Help for package glyparse

Title:

Parsing Glycan Structure Text Representations

Version:

0.5.6

Description:

Provides functions to parse glycan structure text representations into 'glyrepr' glycan structures. Currently, it supports StrucGP-style, pGlyco-style, IUPAC-condensed, IUPAC-extended, IUPAC-short, WURCS, Linear Code, and GlycoCT format. It also provides an automatic parser to detect the format and parse the structure string.

License:

MIT + file LICENSE

Suggests:

knitr, rmarkdown, testthat (≥ 3.0.0)

Config/testthat/edition:

Encoding:

UTF-8

RoxygenNote:

7.3.3

URL:

https://glycoverse.github.io/glyparse/, https://github.com/glycoverse/glyparse

Imports:

checkmate, cli, dplyr, glyrepr (≥ 0.9.0), igraph, purrr, rlang, rstackdeque, stringr, vctrs

Depends:

R (≥ 4.1)

VignetteBuilder:

knitr

BugReports:

https://github.com/glycoverse/glyparse/issues

NeedsCompilation:

Packaged:

2026-02-24 07:13:19 UTC; fubin

Author:

Bin Fu

[aut, cre, cph]

Maintainer:

Bin Fu <23110220018@m.fudan.edu.cn>

Repository:

CRAN

Date/Publication:

2026-02-24 07:30:02 UTC

Automatic Structure Parsing

Description

Detect the structure string type and use the appropriate parser to parse automatically. Mixed types are supported.

Supported types:

GlycoCT
IUPAC-condensed
IUPAC-extended
IUPAC-short
WURCS
Linear Code
pGlyco
StrucGP

Usage

auto_parse(x)

Arguments

x

A character vector of structure strings. NA values are allowed and will be returned as NA structures.

Value

A glyrepr::glycan_structure() object.

Examples

# Single structure
x <- "Gal(b1-3)GlcNAc(b1-4)Glc(a1-"  # IUPAC-condensed
auto_parse(x)

# Mixed types
x <- c(
  "Gal(b1-3)GlcNAc(b1-4)Glc(a1-",  # IUPAC-condensed
  "Neu5Aca3Gala3(Fuca6)GlcNAcb-"  # IUPAC-short
)
auto_parse(x)

Parse GlycoCT Structures

Description

This function parses GlycoCT strings into a glyrepr::glycan_structure(). GlycoCT is a format used by databases like GlyTouCan and GlyGen.

Usage

parse_glycoct(x)

Arguments

x

A character vector of GlycoCT strings. NA values are allowed and will be returned as NA structures.

Details

GlycoCT format consists of two parts:

RES: Contains monosaccharides (lines starting with 'b:') and substituents (lines starting with 's:')
LIN: Contains linkage information between residues

For more information about GlycoCT format, see the glycoct.md documentation.

Value

A glyrepr::glycan_structure() object.

Examples

glycoct <- paste0(
  "RES\n",
  "1b:a-dgal-HEX-1:5\n",
  "2s:n-acetyl\n",
  "3b:b-dgal-HEX-1:5\n",
  "LIN\n",
  "1:1d(2+1)2n\n",
  "2:1o(3+1)3d"
)
parse_glycoct(glycoct)

Parse IUPAC-condensed Structures

Description

This function parses IUPAC-condensed strings into a glyrepr::glycan_structure().
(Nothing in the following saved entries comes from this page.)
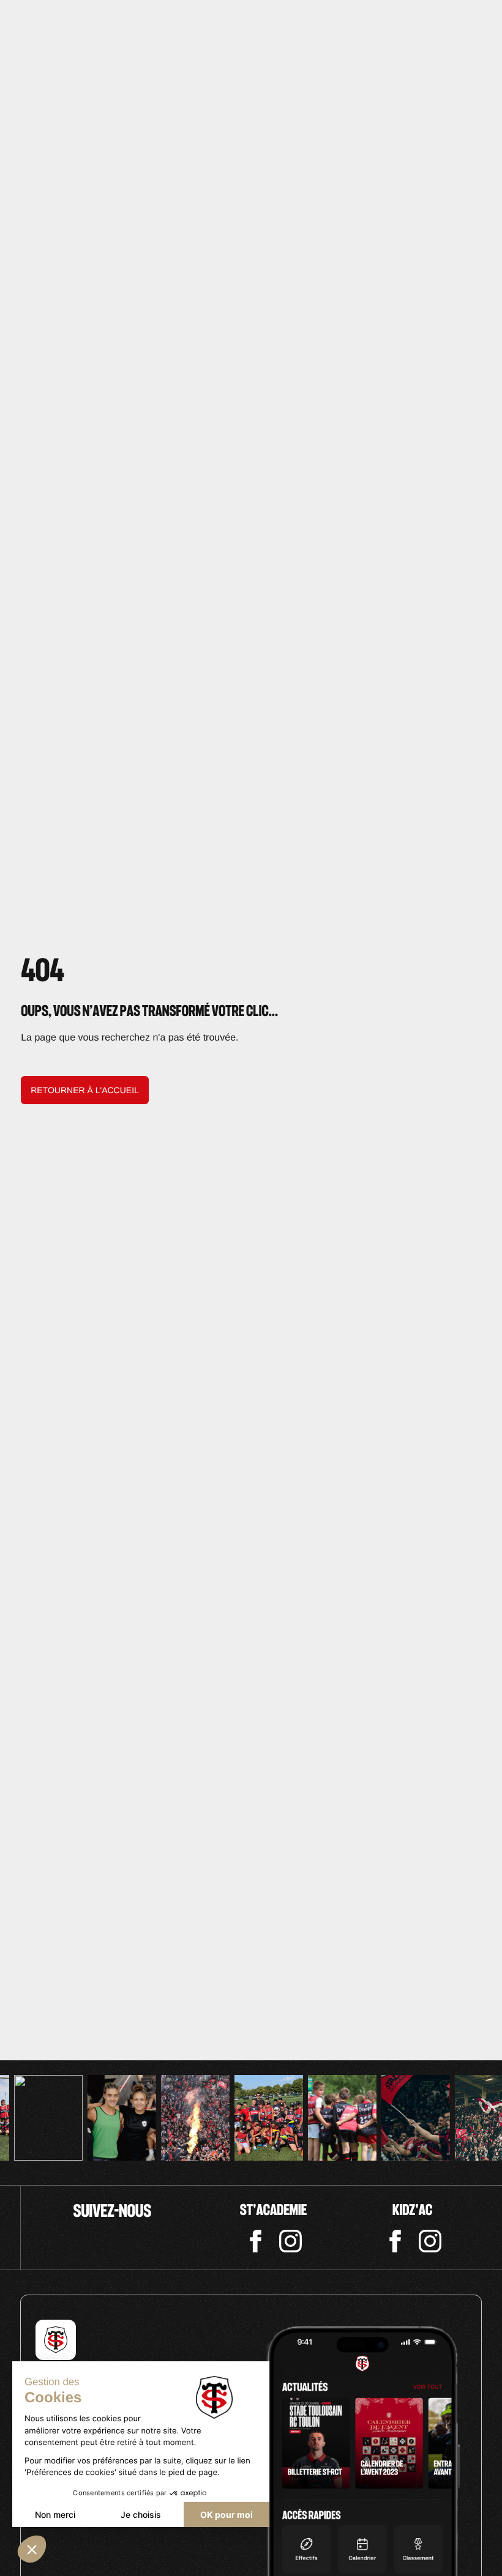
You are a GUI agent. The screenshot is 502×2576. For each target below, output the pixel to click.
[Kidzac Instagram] (430, 2241)
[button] (32, 2549)
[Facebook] (255, 2241)
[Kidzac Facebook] (395, 2241)
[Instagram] (290, 2241)
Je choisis (141, 2514)
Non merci (55, 2514)
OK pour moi (226, 2514)
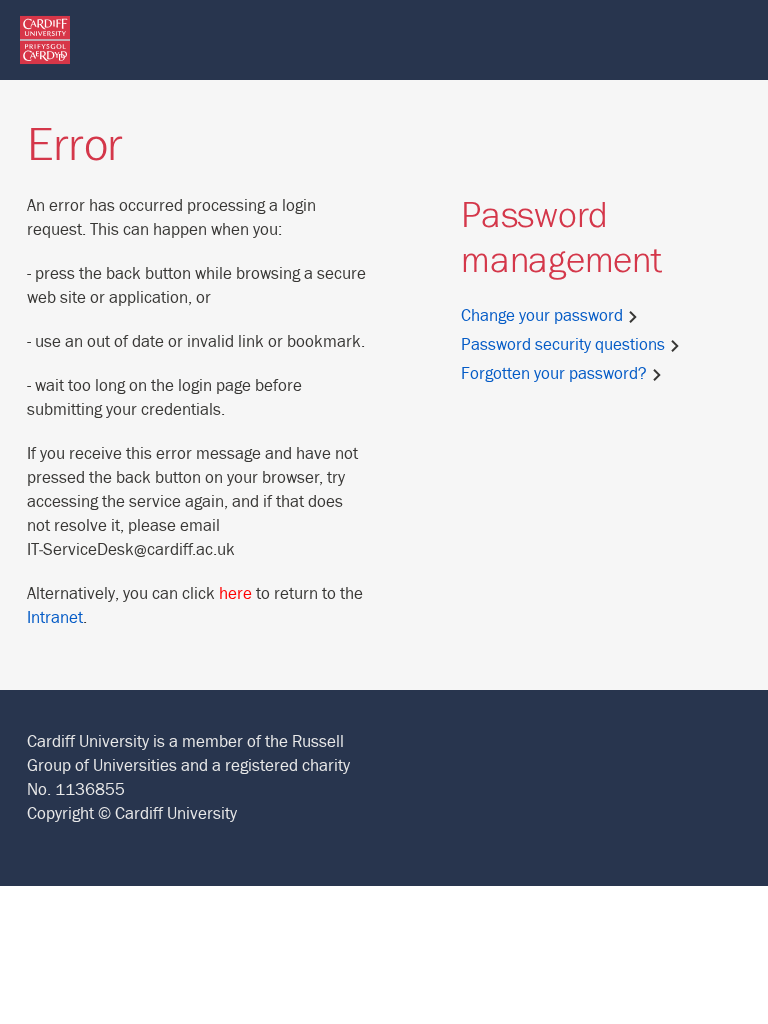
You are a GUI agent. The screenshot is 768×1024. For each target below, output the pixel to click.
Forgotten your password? (556, 374)
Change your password (544, 316)
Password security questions (565, 345)
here (235, 594)
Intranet (55, 618)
For more information about IUPAC-condensed notation, see doi:10.1351/pac199668101919.

Usage

parse_iupac_condensed(x)

Arguments

x

A character vector of IUPAC-condensed strings. NA values are allowed and will be returned as NA structures.

Details

The IUPAC-condensed notation is a compact form of IUPAC-extended notation. It is used by the GlyConnect database. It contains the following information:

Monosaccharide name, e.g. "Gal", "GlcNAc", "Neu5Ac".
Substituent, e.g. "9Ac", "4Ac", "3Me", "?S".
Linkage, e.g. "b1-3", "a1-2", "a1-?".

An example of IUPAC-condensed string is "Gal(b1-3)GlcNAc(b1-4)Glc(a1-".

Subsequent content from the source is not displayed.